Seit der Jahrtausendwende folgte die Bundesrepublik der aggressiven Politik George W. Bushs, die eine gezielte und planmäßige Osterweiterung der NATO zum Ziel hatte. Bislang sind es neun Staaten im ehemaligen Sicherheitsgürtel der UdSSR, die als Mitglieder aufgenommen wurden. Mit der Ukraine geht es nun um den zehnten Staat, dessen Ostteile historisch eng mit Russland verwoben sind. In diese Richtung gingen dann auch die Formulierungen Angela Merkels, die die Lehren aus dem Erfolg der Wiedervereinigung dahin gehend formulierte, dass man wehrhaft und entschlossen bleiben müsse. Das ist starker Tobak, sagt es doch aus, dass die Lehre aus der Vereinigung die Härte gegen die damaligen Befähiger sein müsse. Politisch ist das absurd, propagandistisch passt es zu dem Höllenritt, der in voller Vorbereitung ist.

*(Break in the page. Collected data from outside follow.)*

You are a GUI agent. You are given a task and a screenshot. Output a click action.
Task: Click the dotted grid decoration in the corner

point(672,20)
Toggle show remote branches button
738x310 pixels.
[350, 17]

Zeitgleich berichteten die Medien, dass die gegenwärtige Verteidigungsministerin bereits den Einsatz einer Bundeswehrtruppe mit Drohnenbesteck zur Überwachung der Friedensvereinbarung in der Ostukraine plane. Angefragt hat niemand, aber das scheint die trunkene Vorstellung von Proaktivität auch nicht zu erfordern. Gleichzeitig will der CSU-Minister für Wirtschaftliche Zusammenarbeit und Entwicklung einen LKW-Konvoi mit Hilfsgütern in die Ostukraine schicken, dieses wiederum ohne Absprache mit dem eigenen Auswärtigen Amt und anderen internationalen Akteuren. Wer als Kanzlerin so mit dem Ölkännchen an den Feuerstellen spazieren geht, darf sich nicht wundern, dass die hauseigenen Hasardeure aus ihren dunklen Löchern geschossen kommen und sich an dem Feuerwerk beteiligen wollen. Es sind wahre Lehrstunden, die anlässlich des Festes der Deutschen abgehalten wurden. Wieder nichts gelernt, könnte man sagen. Mit dieser Haltung wird die europäische Spaltung militant voran getrieben und die Politik diskreditiert, die zu den Erfolgen der Verständigung geführt hat.